From £341/month (equivalent)

Fees (2026/27) are charged twice a year (Sept and Feb), per family: 1 student £4,095/annum; 2 Students £6,143/annum, 3+ Students £8,190/annum.

A deposit of £650 is required by 31 March, refundable off September fees, to secure your place and enable us to prepare for the next academic year.

Unlike other similar educational establishments, our fees include all exercise books and textbooks required. Older children are expected to bring their own lined/plain paper for GCSE / A Level notes and work. We have no school uniforms to purchase. Optional items are not included: trips (UK and abroad), exam board fees, college play tickets and so forth. Students are expected to bring their own loaded pencil case to the academy each day.

Why Do I Have To Pay For An Education?

Providing a high-quality education requires dedication and hard work from multiple people: mentors, tutors and others. Good quality committed teachers expect to get paid, and like anyone else with a job, so they should. It is a fact that a good education costs money. The British government has committed to fund state schools £8,210 for each child in the 2025/26 academic year. Independent schools typically charge over £10,000 per student per year on average. English Universities charge UK students almost £10,000 a year on tuition alone. If you are used to not paying for education, it is only because someone else has been paying it for you.

The amount we charge represents a minimum needed to provide a good education for students, including one-to-one support from mentors and subject-specific tutors, rather than the usual conveyor belt 30-student experience per class in state schools. Your children are provided with a bespoke education tailored to them.

Charging less would mean forfeiting the expertise of qualified experienced teachers and relying on parents and/or volunteers to lead sessions. From our experience, long-term volunteer-led education provision is sub-par. 

Why Are Fees Not The Same For Each Student?

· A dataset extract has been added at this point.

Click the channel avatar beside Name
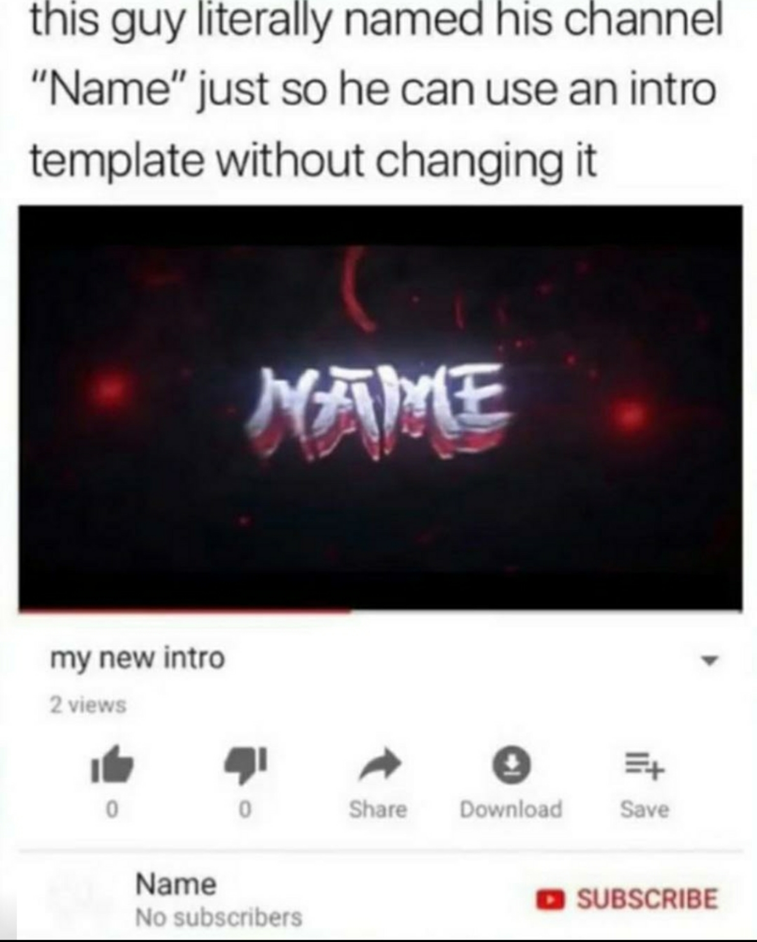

We are a group of families coming together as a charitable community to provide an education for our children, not an organisation providing a transactional service based on a fixed fee per student. The Church teaches that the family is the basic unit of society, not the individual. This philosophy engenders a different way of perceiving priorities that the modern person is not used to.

Our free structure is a compromise between families of fewer children, often with younger parents less established in their careers on a lower family income, and older more established families who typically earn more, but have greater outgoings to manage with more children.

The college receives donations - all parents, whether they have one child or many, rely on the charity that others gift to the college. We are all in this together!

'And all the believers met together in one place and shared everything they had. They sold their property and possessions and shared the money with those in need' (Acts 2:44-45).

Bursary

We have available limited means-tested bursaries for families who have already made financial sacrifices and significant changes in their lives to educate their children, but still fall short of the full amount due. Information about bursaries can be obtained on request, and be applied for once your child has passed the admissions test.

An Alternative Option

Once the college has been running successfully for a few years, we are looking to make resources available to other home-educating families whose children do not come to us. This option is not yet available, but we hope to have this accessible in the near future.